INFORMATION SHOWN =>
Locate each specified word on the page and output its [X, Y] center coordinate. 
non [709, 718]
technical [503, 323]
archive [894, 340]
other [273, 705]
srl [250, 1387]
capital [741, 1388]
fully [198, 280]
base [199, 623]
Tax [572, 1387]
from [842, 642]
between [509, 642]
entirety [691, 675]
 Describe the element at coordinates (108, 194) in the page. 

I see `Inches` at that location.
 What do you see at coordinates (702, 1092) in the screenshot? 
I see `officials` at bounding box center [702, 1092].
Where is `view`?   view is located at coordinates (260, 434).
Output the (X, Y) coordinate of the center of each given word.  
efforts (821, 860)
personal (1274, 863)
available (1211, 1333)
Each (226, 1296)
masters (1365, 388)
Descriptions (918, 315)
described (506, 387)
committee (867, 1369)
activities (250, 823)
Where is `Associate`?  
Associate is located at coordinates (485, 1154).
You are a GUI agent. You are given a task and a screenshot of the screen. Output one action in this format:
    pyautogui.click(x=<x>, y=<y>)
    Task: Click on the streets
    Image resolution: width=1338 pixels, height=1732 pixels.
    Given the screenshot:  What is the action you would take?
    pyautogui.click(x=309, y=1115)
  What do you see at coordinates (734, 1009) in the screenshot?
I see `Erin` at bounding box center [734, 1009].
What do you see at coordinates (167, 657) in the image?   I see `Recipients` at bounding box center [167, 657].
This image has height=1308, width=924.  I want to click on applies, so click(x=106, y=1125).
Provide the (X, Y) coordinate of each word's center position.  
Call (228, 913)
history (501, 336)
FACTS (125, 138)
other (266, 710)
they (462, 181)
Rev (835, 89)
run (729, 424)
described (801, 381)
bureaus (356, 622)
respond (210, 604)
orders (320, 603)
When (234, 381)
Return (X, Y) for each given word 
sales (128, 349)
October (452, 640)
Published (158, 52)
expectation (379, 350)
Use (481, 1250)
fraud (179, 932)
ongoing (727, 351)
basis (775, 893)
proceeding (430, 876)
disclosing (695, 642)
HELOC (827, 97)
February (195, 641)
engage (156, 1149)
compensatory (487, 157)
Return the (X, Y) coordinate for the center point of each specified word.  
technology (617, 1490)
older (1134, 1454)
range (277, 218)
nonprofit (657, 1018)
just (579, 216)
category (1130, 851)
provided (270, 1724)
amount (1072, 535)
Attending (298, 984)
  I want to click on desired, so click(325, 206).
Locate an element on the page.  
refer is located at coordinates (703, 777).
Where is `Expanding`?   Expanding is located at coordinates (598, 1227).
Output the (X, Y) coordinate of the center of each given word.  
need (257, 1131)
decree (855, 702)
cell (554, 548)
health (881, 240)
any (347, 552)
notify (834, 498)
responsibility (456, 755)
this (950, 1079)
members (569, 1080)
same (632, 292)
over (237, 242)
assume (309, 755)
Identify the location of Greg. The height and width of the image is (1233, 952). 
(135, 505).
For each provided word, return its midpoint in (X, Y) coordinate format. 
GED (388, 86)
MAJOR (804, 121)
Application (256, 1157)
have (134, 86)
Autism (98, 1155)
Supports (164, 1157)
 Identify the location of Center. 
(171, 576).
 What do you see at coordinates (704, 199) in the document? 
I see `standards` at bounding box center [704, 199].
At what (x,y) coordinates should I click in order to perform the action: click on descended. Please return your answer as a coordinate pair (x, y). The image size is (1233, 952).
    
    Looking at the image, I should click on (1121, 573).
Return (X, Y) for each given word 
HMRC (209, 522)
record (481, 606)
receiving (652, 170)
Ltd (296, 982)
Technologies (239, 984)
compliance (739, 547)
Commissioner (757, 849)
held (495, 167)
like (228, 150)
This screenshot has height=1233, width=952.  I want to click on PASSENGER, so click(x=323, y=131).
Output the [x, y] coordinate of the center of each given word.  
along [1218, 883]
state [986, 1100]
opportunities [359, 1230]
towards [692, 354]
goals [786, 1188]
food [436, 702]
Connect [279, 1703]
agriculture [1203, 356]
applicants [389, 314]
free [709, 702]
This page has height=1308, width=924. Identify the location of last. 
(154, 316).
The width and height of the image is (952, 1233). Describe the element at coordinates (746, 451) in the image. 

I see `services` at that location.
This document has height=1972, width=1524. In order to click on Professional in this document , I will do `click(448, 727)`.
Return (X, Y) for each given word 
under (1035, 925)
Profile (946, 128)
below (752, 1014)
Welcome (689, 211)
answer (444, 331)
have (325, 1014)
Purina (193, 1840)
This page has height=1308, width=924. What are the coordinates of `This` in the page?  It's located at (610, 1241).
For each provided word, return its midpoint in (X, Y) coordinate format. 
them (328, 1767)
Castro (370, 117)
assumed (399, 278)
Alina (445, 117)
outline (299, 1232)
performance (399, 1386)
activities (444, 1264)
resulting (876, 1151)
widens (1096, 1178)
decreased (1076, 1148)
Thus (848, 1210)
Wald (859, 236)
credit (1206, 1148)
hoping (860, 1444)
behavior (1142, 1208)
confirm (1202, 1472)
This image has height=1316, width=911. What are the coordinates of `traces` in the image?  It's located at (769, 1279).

SHORT TASK => Rewrite the lines that begin at the one containing "answer (444, 331)" and end after the last line of the records, replacing "midpoint" with "center point" and leaving everything else as it stands. Return only those lines.

EXPECTED OUTPUT =>
answer (444, 331)
have (325, 1014)
Purina (193, 1840)
This page has height=1308, width=924. What are the coordinates of `This` in the page?  It's located at (610, 1241).
For each provided word, return its center point in (X, Y) coordinate format. 
them (328, 1767)
Castro (370, 117)
assumed (399, 278)
Alina (445, 117)
outline (299, 1232)
performance (399, 1386)
activities (444, 1264)
resulting (876, 1151)
widens (1096, 1178)
decreased (1076, 1148)
Thus (848, 1210)
Wald (859, 236)
credit (1206, 1148)
hoping (860, 1444)
behavior (1142, 1208)
confirm (1202, 1472)
This image has height=1316, width=911. What are the coordinates of `traces` in the image?  It's located at (769, 1279).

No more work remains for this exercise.